I want to cling to the faith that eventually the somewhat emotional, instinctual habits of old will emerge. The 'I care about you as much as you've been pouring out for me' thing may be acknowledged. The selflessness that at one point we equally poured out to each other, that filled in the holes, will be reforged. I wish that when one of the strongest, coolest, male mentors in our life passed away it wouldn't have undone it all.
I want to believe that maybe the isolation of my returning to work tomorrow, to my 10 hr/day work schedule is enough. I wonder if I recommit to a permanent gym time, 7p nightly, and weekly women's/church study/support group will be enough. I really wish there was a book that would explain how a woman is to partial her soul and her sanity to get through the initial adjustment so it could become normal again, or whatever normal is supposed to be.

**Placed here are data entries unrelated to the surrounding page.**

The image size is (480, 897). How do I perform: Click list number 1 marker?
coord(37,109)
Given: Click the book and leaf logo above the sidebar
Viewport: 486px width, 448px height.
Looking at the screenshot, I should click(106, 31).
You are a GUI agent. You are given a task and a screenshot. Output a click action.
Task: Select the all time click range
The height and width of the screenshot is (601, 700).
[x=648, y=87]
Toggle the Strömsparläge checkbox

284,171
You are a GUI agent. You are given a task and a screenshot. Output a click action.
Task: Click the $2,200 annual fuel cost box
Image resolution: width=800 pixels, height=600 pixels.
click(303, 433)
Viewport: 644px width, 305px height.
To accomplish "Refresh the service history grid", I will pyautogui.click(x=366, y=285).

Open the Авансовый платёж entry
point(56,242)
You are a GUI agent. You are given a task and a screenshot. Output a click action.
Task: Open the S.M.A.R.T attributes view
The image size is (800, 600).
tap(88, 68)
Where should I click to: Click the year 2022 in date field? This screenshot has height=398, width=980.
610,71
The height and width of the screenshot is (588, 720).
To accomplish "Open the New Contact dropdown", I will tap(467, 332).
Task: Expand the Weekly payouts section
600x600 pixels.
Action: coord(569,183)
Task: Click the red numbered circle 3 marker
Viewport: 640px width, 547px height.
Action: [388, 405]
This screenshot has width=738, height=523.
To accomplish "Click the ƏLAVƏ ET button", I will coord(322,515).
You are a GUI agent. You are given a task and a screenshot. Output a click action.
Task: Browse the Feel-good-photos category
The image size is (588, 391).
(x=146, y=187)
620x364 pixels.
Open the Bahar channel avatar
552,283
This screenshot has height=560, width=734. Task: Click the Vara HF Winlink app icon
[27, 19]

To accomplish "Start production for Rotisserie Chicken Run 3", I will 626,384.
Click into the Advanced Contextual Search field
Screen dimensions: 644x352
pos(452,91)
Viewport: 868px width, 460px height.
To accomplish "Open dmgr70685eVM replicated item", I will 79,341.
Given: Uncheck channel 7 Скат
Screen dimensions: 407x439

I'm not asking to return to the way it was, I was just hoping for some semblance of enjoyable companionable silence and consistency and communication. I wish there was a guide or some sort of mentor for him too.
Sometimes it's like therapy and baby making all over again when I have to seek the therapist and the support group and the assistance to make it through.
I don't even want to look at the dusty little 'I wish to have a baby' box that is tucked carefully out of site in the back of the closet or the thought of how we would function through another deployment or what it could/would be like after. That's just borrowing way too much trouble.
Of course this whole situation can be blamed on being emotional, and a woman and having hormones. And sure, I could just be feeling a little lonely, snarky, melancholy and distracted by the fact that all the woman in my life that I bounced between, to both fill emotional voids abandoned missing from my husband/god and to support in their own personal issues, are all distracted and for once beyond wrapped in their issues. (Minus my glorious siblings of course.) I guess today's chores and grocery shopping and hopefully dinner out with the boy will help. Hopefully today will be a good.
My only advice with the whole thing is: take it a day at a time. Be ready to apologize, endlessly. Hope, pray, wish that maybe they see it as a two way street. Realize that because the government didn't force you to deploy somehow adjustment should be different for the nondeployed part. Hopefully find a non-deployed military support group. It's a blessed thing when they're all gone together but not when they all return at the same time, especially the first time around. Realize that although their advice may be bloody brilliant, for those that haven't dealt with extended separation can't understand. Maybe don't listen to me, if you haven't noticed already, sometimes I ramble ... a bit ..
P.S. post maybe updated/edited in the future if MrD ever reads and/or objects.
Edit: We talked and I blubbered or rather dismally and stupidly cried over fantastic chicken pasta at chi.li.s. My stomach was also hungy. A lot of the misconstrued silence is still wrapped around the
baby trials. Ugh. We'll work it out. We'll try a dose of patience with a dose of optimism.